::: Records supplied

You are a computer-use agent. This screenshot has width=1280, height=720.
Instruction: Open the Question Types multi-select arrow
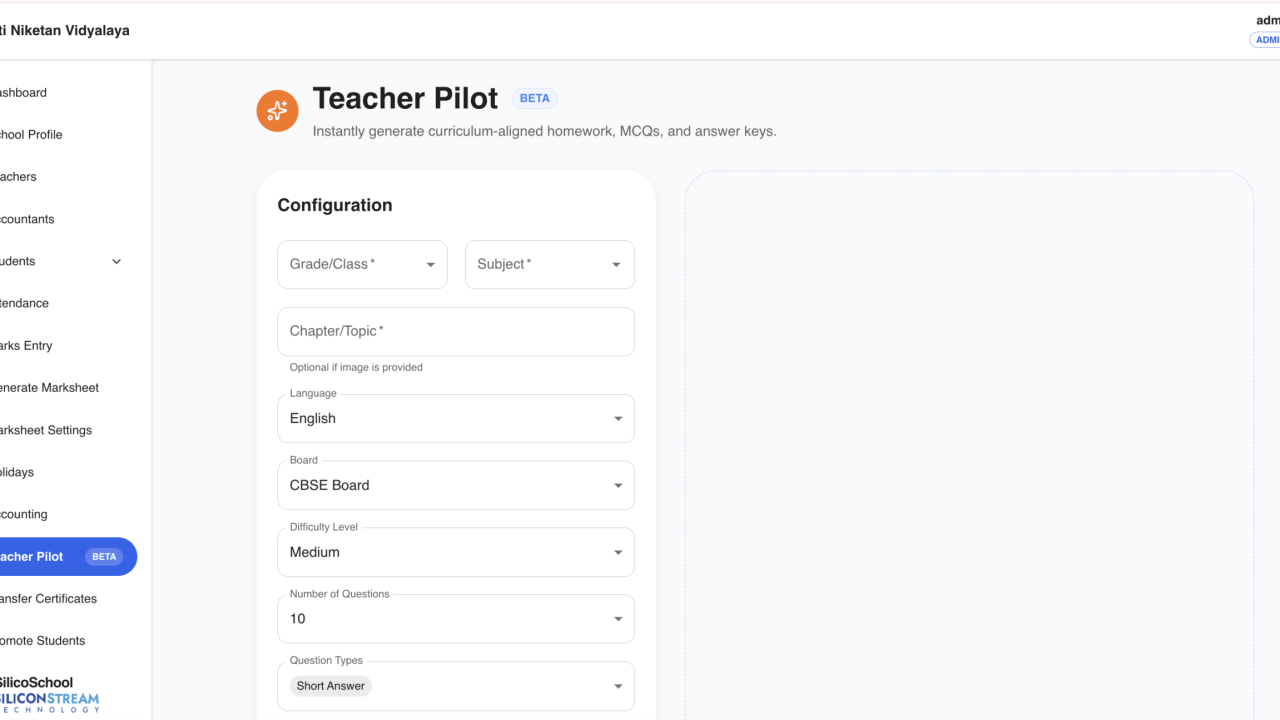618,686
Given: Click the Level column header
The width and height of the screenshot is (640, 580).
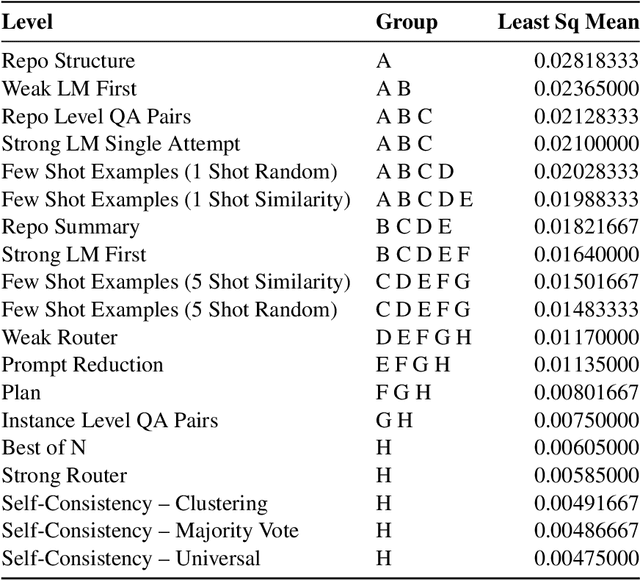Looking at the screenshot, I should [27, 22].
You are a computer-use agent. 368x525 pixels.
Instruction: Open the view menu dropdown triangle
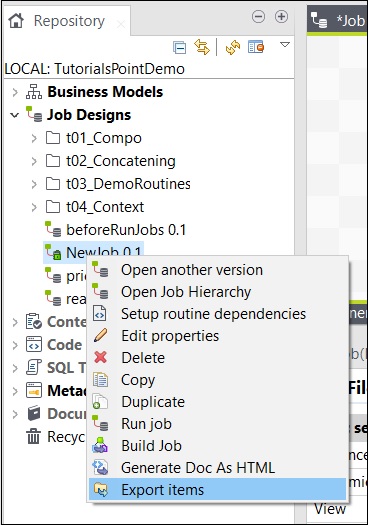(285, 44)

::::::

Return the records above exactly as written, but without any of the pictures.

## Written response
You are a computer-use agent. This screenshot has width=1280, height=720.
Instruction: Open the Question Types multi-select arrow
618,686
Given: Click the Level column header
The width and height of the screenshot is (640, 580).
Looking at the screenshot, I should [27, 22].
You are a computer-use agent. 368x525 pixels.
Instruction: Open the view menu dropdown triangle
(285, 44)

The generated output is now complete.